Task to carry out: Copy the first line of the material below and every later line through the line containing "Given: Click the free delivery box icon", without any other output.
:: Records shown ::
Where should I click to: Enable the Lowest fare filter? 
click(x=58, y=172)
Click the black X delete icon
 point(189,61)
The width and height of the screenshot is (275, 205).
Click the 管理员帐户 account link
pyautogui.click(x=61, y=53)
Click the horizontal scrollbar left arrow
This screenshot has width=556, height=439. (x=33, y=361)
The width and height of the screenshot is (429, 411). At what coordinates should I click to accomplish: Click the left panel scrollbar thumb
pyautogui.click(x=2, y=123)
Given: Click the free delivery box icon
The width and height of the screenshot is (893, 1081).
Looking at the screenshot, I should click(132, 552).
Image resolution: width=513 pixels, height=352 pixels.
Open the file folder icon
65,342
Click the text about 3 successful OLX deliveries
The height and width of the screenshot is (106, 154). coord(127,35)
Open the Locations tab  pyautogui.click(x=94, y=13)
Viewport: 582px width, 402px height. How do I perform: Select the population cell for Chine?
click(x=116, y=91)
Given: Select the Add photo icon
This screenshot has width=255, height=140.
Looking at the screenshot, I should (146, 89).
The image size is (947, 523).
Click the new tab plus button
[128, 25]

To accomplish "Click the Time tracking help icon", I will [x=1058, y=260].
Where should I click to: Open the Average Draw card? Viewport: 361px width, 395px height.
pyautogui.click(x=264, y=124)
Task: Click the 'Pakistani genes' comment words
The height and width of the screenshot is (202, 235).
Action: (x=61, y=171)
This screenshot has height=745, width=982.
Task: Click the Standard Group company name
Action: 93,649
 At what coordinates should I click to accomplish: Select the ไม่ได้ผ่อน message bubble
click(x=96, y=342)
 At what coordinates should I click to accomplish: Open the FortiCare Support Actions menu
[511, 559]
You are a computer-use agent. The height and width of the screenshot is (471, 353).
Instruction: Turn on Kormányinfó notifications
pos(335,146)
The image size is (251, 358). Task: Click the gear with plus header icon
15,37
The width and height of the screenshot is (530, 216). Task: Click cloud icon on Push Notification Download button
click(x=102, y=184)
:::
Your solution:
Where should I click to: Enable the Lowest fare filter? 
click(x=58, y=172)
Click the black X delete icon
 point(189,61)
The width and height of the screenshot is (275, 205).
Click the 管理员帐户 account link
pyautogui.click(x=61, y=53)
Click the horizontal scrollbar left arrow
This screenshot has width=556, height=439. (x=33, y=361)
The width and height of the screenshot is (429, 411). At what coordinates should I click to accomplish: Click the left panel scrollbar thumb
pyautogui.click(x=2, y=123)
Given: Click the free delivery box icon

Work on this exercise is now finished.